UPDATE 4 Aug 2009: The plant in this post is in fact not a Disocactus. What it is, is a Pseudorhipsalis ramulosa. It was sold to us (where I used to work) as a Disocactus, so that's what I called it. I would rewrite the whole post to reflect this, but that would be an awful lot of work to go to for an old post that nobody is likely to read anyway, so instead I'm saying this. Sorry for any inconvenience and/or confusion.
First the Disocactus flowered. Then the flowers became fruits, from which I extracted seeds.
I didn't know quite what to do with the seeds once I had them, but I figured, well, what the hell, and decided to try to plant them. But how to separate them? (As shown in the fruits post, the seeds inside the fruits are suspended in a gooey, sticky, snotlike substance, making it very difficult to separate them from each other to plant.)

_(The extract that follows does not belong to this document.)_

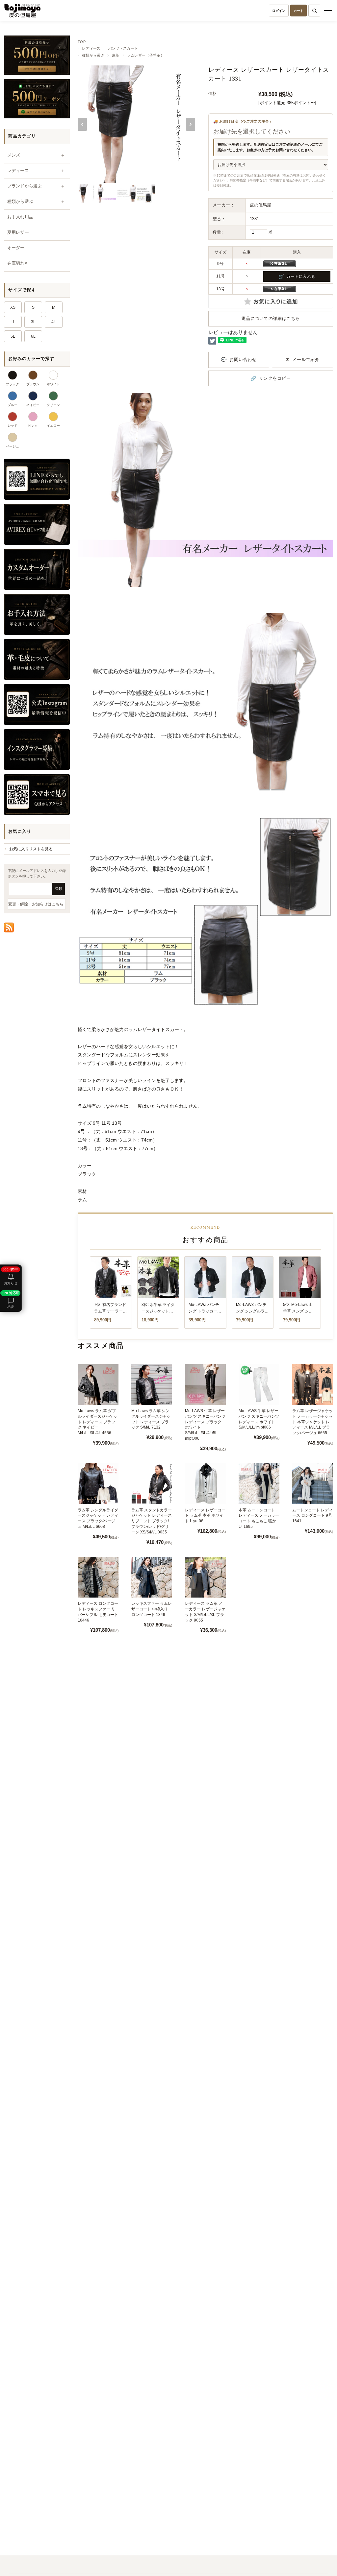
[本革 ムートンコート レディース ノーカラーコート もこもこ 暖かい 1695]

What I wound up doing was, I washed off a few seed globs into a drinking glass full of water and stirred them as hard as I could, until the seeds had mostly separated from one another. I then poured the water out onto some vermiculite and waited. That was about two months ago.
The first few seedlings appeared in late October; now we have at least twenty.

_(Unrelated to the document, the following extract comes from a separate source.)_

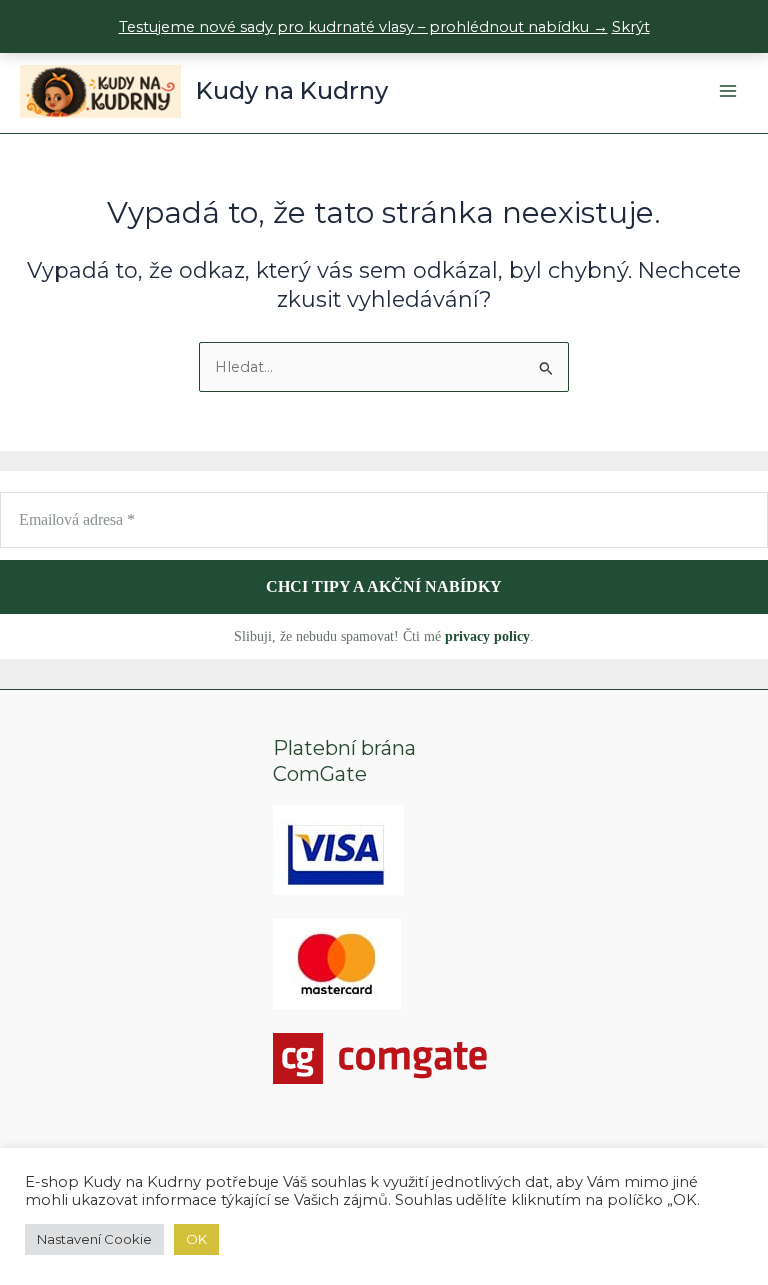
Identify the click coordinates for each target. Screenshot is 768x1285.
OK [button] (196, 1239)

This is a lot more plants than we will ever sell, especially considering that we still have a good six hanging baskets and another 28 rooted cuttings of them. If they had cool flowers like Epiphyllum or something, then maybe we'd sell them eventually, but this -- this is overkill. So no idea what we'll wind up doing with them, but it's awfully sporting of them to play along anyway. I'll see if I can come up with a way to reward them for their effort, once they're a little more mature.